Параллельно с этими отрядами партия левых эсеров мобилизовала и еще один боевой центр. Таковой составил из себя боевой отряд Попова при Всероссийской чрезвычайной комиссии, который сам Попов в своем отношении в военный комиссариат для зачисления отряда на довольствие исчислял в 1000 человек (с. 60), требуя отношением от 30 июня на его содержание 206 698 рублей. Численность отряда, как потом было засвидетельствовано Саблиным, и тут была сильно преувеличена и едва ли превышала в общей сложности 600 человек при двух батареях. Одновременно отношением от 2 июля Попов затребовал от военного комиссариата для нужд своего отряда срочно 20 штук санитарных носилок, 12 санитарных сумок, 40 больших лубков и 23 малых, 40 нарукавников Красного Креста и 10 флагов, 2 медицинских таза, два ведра и т. д., зондов, игол кишечных, зажимов, пинцетов, скальпелей и т. д., видимо, предвидя возможность боевых операций. Общее количество левоэсеровских сил, таким образом, едва ли превышало 1700–1800 человек, даже если верить официальным цифрам Попова и Орешкина.

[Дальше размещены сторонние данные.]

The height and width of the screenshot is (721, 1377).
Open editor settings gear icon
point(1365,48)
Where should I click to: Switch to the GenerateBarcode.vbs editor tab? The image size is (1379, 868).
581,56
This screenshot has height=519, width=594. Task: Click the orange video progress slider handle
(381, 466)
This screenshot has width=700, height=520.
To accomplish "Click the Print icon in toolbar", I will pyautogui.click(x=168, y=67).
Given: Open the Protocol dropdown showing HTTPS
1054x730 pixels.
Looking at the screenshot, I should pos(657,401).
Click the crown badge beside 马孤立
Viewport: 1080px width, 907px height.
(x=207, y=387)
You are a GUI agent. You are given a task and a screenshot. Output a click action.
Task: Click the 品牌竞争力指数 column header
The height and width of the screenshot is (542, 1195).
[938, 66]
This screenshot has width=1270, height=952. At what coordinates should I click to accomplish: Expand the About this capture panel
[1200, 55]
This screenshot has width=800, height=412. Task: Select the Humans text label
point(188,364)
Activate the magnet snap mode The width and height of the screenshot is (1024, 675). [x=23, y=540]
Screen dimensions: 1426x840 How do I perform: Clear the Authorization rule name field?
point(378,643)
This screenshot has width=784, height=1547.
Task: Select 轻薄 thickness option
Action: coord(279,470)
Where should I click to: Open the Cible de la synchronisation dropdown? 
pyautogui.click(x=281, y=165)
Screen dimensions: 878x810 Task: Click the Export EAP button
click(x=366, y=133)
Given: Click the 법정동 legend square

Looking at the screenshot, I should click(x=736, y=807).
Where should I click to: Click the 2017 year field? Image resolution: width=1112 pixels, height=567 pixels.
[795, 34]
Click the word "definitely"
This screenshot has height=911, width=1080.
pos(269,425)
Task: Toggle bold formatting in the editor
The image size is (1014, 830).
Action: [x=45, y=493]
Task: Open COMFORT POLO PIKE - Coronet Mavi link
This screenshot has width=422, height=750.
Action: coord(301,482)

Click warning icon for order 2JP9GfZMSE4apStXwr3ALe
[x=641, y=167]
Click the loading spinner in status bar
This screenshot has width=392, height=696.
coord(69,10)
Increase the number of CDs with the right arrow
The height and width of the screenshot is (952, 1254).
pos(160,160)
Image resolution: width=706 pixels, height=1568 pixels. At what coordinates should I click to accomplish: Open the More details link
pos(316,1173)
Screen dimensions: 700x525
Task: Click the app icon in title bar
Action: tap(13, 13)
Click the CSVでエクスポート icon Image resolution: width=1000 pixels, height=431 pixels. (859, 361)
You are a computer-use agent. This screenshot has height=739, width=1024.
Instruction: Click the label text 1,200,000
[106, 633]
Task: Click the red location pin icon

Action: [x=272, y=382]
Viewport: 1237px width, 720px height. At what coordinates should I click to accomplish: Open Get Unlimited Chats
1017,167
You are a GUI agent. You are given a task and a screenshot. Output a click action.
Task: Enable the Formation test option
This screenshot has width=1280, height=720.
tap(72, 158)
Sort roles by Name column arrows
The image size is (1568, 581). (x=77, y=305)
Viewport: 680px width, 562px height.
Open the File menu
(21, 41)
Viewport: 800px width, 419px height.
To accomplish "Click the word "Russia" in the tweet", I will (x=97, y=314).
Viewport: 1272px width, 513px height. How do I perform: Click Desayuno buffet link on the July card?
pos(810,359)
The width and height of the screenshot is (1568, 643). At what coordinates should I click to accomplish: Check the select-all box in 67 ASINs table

С такими силами партия левых эсеров решила приступить к «спасению мировой революции».
В нарушение и бесстыдно циничное игнорирование определенно выраженной голосованием 5 июля воли Всероссийского съезда Советов партия левых эсеров привела в исполнение в 3 часа дня террористический акт против Мирбаха во имя срыва Брестского мира и вовлечения России в войну с Германией.
Это уже была не игра. Согласно показаниям доктора Рицлера, первого советника посольства, и лейтенанта Мюллера, убийство германского посла произошло при следующих обстоятельствах:
Около 2-х с половиной часов дня в помещение посольства явилось два неизвестных человека, назвавшиеся один – членом ВЧ комиссии Блюмкиным и другой – председателем[195] революционного трибунала Андреевым и, предъявив удостоверение на бланке и за печатью ВЧК, за подписями председателя комиссии тов. Дзержинского и секретаря комиссии тов. Ксенофонтова, попросили личного свидания с посланником для переговоров с ним по личному делу. После настоятельных просьб Блюмкина о личном свидании граф Мирбах согласился выйти к просителям. Все пятеро – Мирбах, Рицлер, Мюллер, Блюмкин и Андреев – уселись в приемной, и Блюмкин, разложив имеющиеся при нем документы, посвятил графа в дело некоего гражданина Роберта Мирбаха, якобы скомпрометированного в деле о шпионаже в пользу Германии. После ответа Мирбаха, что вся эта история его очень мало интересует, на вопрос Андреева: «Видимо, графу интересно, какие меры будут приняты с нашей стороны?», вопроса, повторенного Блюмкиным, один из посетителей вскочил и, выхватив револьвер, выстрелил в Мирбаха. Его спутник открыл одновременно огонь в Рицлера и Мюллера. Не потерявшийся Мирбах бросился в другую комнату, куда за ним последовал Блюмкин, в то время как Андреев продолжал стрелять в присевших к земле Рицлера и Мюллера. В это время в соседней комнате раздался оглушительный взрыв. Когда Рицлер и Мюллер опомнились и бросились в зал, там на полу пораженный нулей в голову лежал Мирбах, на полу среди обломков штукатурки, в паркете был глубокий выем от разорвавшейся бомбы, другая – неразорвавшаяся – валялась тут же; оба же посетителя в суматохе успели скрыться через окно и уехать на ожидавшем их автомобиле, оставив свои шляпы и портфель с бумагами (т. 2, с. 54 и 57).